This thread has been locked.

If you have a related question, please click the "Ask a related question" button in the top right corner. The newly created question will be automatically linked to this question.

CC1352P7: Linux collector + mac coprocessor - lockup/resource exhaustion - Beagle Play hardware

Part Number: CC1352P7

Tool/software:

I'm using a Beagle Play as a collector in a Sub-Gig system. Configured for 200 kbit, frequency hopping operation.

The collector binary has some light customization to add some messages that are custom to our application, and likewise the collector that runs on the Linux side has matching changes. The co-processor binary is running SDK 7.10.2.23, and the linux binary is using the latest release, which is 4.40.00.03. The only modifications to the co-processor are to increase the number of Tx and Rx queue entries.

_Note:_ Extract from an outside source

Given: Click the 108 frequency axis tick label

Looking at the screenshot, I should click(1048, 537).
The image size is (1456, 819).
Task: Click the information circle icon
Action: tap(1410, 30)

The sensors are running in dual mode configuration using DMM to simultaneously run the SubGHz stack and BLE stack. We are using SDK 6.10.0.29. I am using a custom application, written in python, to talk to the collector over the TCP socket, the same as the TI example app.

The issue I've run into is that after a long period of runtime (6 weeks or so) with 8 sensors joined and reporting, the co-processor seemed to have stopped responding. Sensors were NOT joined as indicated by a few dead batteries from attempted re-joins, and by reading the provisioning profile sensor status characteristic. The collector socket was still open, and there was nothing observably wrong, but it was apparent that the co-processor to upper level communication had broken down.

What I'm looking for are some suggestions as to what might have happened, and how I might gather better information for the next time that this happens. I will need to implement a solution that can be deployed to the field and inspected after failure. It will not always be practical to have direct real time access to misbehaving units. I suspect that possibly there's a leak of some resource, for example if the mac tx or rx queue had entries that never were released.

What I've done in the meantime is to put a watchdog on the communications from the collector to my application. If I don't see any sensor packets for fifteen minutes, I kill the collector, reset the co-processor, restart the collector and re-establish the TCP connection. This is quite a crude solution. It should be effective, but it's not great.